START Material for the task

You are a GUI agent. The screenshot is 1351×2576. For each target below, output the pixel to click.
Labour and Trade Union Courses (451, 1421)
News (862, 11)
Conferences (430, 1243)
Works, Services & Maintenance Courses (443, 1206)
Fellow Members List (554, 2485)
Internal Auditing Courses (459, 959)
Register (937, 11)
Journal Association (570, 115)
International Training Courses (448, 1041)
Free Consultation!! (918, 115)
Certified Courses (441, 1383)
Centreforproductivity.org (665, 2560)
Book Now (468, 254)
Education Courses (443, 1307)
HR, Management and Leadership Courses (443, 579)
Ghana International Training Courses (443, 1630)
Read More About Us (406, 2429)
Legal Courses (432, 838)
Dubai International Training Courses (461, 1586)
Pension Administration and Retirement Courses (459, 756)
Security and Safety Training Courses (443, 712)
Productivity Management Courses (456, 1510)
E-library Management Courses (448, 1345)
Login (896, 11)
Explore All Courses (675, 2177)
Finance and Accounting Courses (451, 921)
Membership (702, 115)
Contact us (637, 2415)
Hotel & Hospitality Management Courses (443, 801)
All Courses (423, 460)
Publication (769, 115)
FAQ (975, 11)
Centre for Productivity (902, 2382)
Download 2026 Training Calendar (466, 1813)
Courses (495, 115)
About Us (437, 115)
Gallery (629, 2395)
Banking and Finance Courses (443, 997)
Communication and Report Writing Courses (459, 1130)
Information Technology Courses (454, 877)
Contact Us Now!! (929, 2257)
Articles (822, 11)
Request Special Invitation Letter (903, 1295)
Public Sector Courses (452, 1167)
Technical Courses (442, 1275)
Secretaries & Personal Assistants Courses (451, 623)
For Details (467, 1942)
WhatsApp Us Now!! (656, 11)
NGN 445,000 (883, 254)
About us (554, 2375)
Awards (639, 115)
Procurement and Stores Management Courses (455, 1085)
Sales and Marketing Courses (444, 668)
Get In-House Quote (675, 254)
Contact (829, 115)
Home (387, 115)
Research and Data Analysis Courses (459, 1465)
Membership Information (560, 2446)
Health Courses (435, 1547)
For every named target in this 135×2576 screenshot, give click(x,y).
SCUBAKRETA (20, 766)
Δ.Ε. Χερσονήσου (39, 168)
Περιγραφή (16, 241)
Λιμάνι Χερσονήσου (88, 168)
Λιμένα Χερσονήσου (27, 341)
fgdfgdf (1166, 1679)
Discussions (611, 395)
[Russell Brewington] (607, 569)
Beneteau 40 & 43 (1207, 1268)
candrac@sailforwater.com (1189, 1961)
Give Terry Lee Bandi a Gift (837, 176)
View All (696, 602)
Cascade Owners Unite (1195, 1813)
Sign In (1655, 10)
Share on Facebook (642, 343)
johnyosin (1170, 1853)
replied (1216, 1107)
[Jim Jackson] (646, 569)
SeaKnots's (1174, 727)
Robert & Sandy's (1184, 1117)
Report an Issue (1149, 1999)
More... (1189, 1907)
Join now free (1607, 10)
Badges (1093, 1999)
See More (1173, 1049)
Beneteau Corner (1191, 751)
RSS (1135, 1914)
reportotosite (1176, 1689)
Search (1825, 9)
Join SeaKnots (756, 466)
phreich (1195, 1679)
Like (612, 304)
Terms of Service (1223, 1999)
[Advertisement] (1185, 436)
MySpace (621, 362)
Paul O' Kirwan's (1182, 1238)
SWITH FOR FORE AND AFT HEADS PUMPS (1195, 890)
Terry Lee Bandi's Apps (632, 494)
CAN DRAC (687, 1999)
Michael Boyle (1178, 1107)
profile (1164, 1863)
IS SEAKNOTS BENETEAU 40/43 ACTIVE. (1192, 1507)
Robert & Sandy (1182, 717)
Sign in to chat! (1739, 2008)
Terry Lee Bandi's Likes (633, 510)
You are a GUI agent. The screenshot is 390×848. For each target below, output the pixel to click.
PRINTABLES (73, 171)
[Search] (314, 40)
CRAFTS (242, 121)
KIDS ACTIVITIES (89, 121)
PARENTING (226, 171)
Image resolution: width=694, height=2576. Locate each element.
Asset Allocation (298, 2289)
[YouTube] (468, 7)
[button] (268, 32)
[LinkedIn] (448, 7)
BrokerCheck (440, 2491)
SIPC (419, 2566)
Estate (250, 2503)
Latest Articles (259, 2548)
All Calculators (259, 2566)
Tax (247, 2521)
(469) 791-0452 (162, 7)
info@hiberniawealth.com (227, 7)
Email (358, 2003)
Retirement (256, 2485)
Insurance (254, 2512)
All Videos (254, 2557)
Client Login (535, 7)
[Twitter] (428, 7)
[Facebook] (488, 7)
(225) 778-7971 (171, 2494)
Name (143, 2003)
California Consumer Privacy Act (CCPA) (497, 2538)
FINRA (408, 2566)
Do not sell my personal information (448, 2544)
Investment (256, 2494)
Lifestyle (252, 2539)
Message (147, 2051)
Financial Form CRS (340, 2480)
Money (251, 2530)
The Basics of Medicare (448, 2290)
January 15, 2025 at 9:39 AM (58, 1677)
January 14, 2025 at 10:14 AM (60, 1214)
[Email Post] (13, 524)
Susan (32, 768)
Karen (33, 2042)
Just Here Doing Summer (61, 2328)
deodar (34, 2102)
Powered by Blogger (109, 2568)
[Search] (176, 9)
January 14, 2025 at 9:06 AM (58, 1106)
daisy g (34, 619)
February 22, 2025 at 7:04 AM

END Material for the task

Brief —
Your job is to write out the data exactly as it stands.

Answer below —
You are a GUI agent. The screenshot is 1351×2576. For each target below, output the pixel to click.
Labour and Trade Union Courses (451, 1421)
News (862, 11)
Conferences (430, 1243)
Works, Services & Maintenance Courses (443, 1206)
Fellow Members List (554, 2485)
Internal Auditing Courses (459, 959)
Register (937, 11)
Journal Association (570, 115)
International Training Courses (448, 1041)
Free Consultation!! (918, 115)
Certified Courses (441, 1383)
Centreforproductivity.org (665, 2560)
Book Now (468, 254)
Education Courses (443, 1307)
HR, Management and Leadership Courses (443, 579)
Ghana International Training Courses (443, 1630)
Read More About Us (406, 2429)
Legal Courses (432, 838)
Dubai International Training Courses (461, 1586)
Pension Administration and Retirement Courses (459, 756)
Security and Safety Training Courses (443, 712)
Productivity Management Courses (456, 1510)
E-library Management Courses (448, 1345)
Login (896, 11)
Explore All Courses (675, 2177)
Finance and Accounting Courses (451, 921)
Membership (702, 115)
Contact us (637, 2415)
Hotel & Hospitality Management Courses (443, 801)
All Courses (423, 460)
Publication (769, 115)
FAQ (975, 11)
Centre for Productivity (902, 2382)
Download 2026 Training Calendar (466, 1813)
Courses (495, 115)
About Us (437, 115)
Gallery (629, 2395)
Banking and Finance Courses (443, 997)
Communication and Report Writing Courses (459, 1130)
Information Technology Courses (454, 877)
Contact Us Now!! (929, 2257)
Articles (822, 11)
Request Special Invitation Letter (903, 1295)
Public Sector Courses (452, 1167)
Technical Courses (442, 1275)
Secretaries & Personal Assistants Courses (451, 623)
For Details (467, 1942)
WhatsApp Us Now!! (656, 11)
NGN 445,000 (883, 254)
About us (554, 2375)
Awards (639, 115)
Procurement and Stores Management Courses (455, 1085)
Sales and Marketing Courses (444, 668)
Get In-House Quote (675, 254)
Contact (829, 115)
Home (387, 115)
Research and Data Analysis Courses (459, 1465)
Membership Information (560, 2446)
Health Courses (435, 1547)
For every named target in this 135×2576 screenshot, give click(x,y).
SCUBAKRETA (20, 766)
Δ.Ε. Χερσονήσου (39, 168)
Περιγραφή (16, 241)
Λιμάνι Χερσονήσου (88, 168)
Λιμένα Χερσονήσου (27, 341)
fgdfgdf (1166, 1679)
Discussions (611, 395)
[Russell Brewington] (607, 569)
Beneteau 40 & 43 (1207, 1268)
candrac@sailforwater.com (1189, 1961)
Give Terry Lee Bandi a Gift (837, 176)
View All (696, 602)
Cascade Owners Unite (1195, 1813)
Sign In (1655, 10)
Share on Facebook (642, 343)
johnyosin (1170, 1853)
replied (1216, 1107)
[Jim Jackson] (646, 569)
SeaKnots's (1174, 727)
Robert & Sandy's (1184, 1117)
Report an Issue (1149, 1999)
More... (1189, 1907)
Join now free (1607, 10)
Badges (1093, 1999)
See More (1173, 1049)
Beneteau Corner (1191, 751)
RSS (1135, 1914)
reportotosite (1176, 1689)
Search (1825, 9)
Join SeaKnots (756, 466)
phreich (1195, 1679)
Like (612, 304)
Terms of Service (1223, 1999)
[Advertisement] (1185, 436)
MySpace (621, 362)
Paul O' Kirwan's (1182, 1238)
SWITH FOR FORE AND AFT HEADS PUMPS (1195, 890)
Terry Lee Bandi's Apps (632, 494)
CAN DRAC (687, 1999)
Michael Boyle (1178, 1107)
profile (1164, 1863)
IS SEAKNOTS BENETEAU 40/43 ACTIVE. (1192, 1507)
Robert & Sandy (1182, 717)
Sign in to chat! (1739, 2008)
Terry Lee Bandi's Likes (633, 510)
You are a GUI agent. The screenshot is 390×848. For each target below, output the pixel to click.
PRINTABLES (73, 171)
[Search] (314, 40)
CRAFTS (242, 121)
KIDS ACTIVITIES (89, 121)
PARENTING (226, 171)
Image resolution: width=694, height=2576. Locate each element.
Asset Allocation (298, 2289)
[YouTube] (468, 7)
[button] (268, 32)
[LinkedIn] (448, 7)
BrokerCheck (440, 2491)
SIPC (419, 2566)
Estate (250, 2503)
Latest Articles (259, 2548)
All Calculators (259, 2566)
Tax (247, 2521)
(469) 791-0452 (162, 7)
info@hiberniawealth.com (227, 7)
Email (358, 2003)
Retirement (256, 2485)
Insurance (254, 2512)
All Videos (254, 2557)
Client Login (535, 7)
[Twitter] (428, 7)
[Facebook] (488, 7)
(225) 778-7971 (171, 2494)
Name (143, 2003)
California Consumer Privacy Act (CCPA) (497, 2538)
FINRA (408, 2566)
Do not sell my personal information (448, 2544)
Investment (256, 2494)
Lifestyle (252, 2539)
Message (147, 2051)
Financial Form CRS (340, 2480)
Money (251, 2530)
The Basics of Medicare (448, 2290)
January 15, 2025 at 9:39 AM (58, 1677)
January 14, 2025 at 10:14 AM (60, 1214)
[Email Post] (13, 524)
Susan (32, 768)
Karen (33, 2042)
Just Here Doing Summer (61, 2328)
deodar (34, 2102)
Powered by Blogger (109, 2568)
[Search] (176, 9)
January 14, 2025 at 9:06 AM (58, 1106)
daisy g (34, 619)
February 22, 2025 at 7:04 AM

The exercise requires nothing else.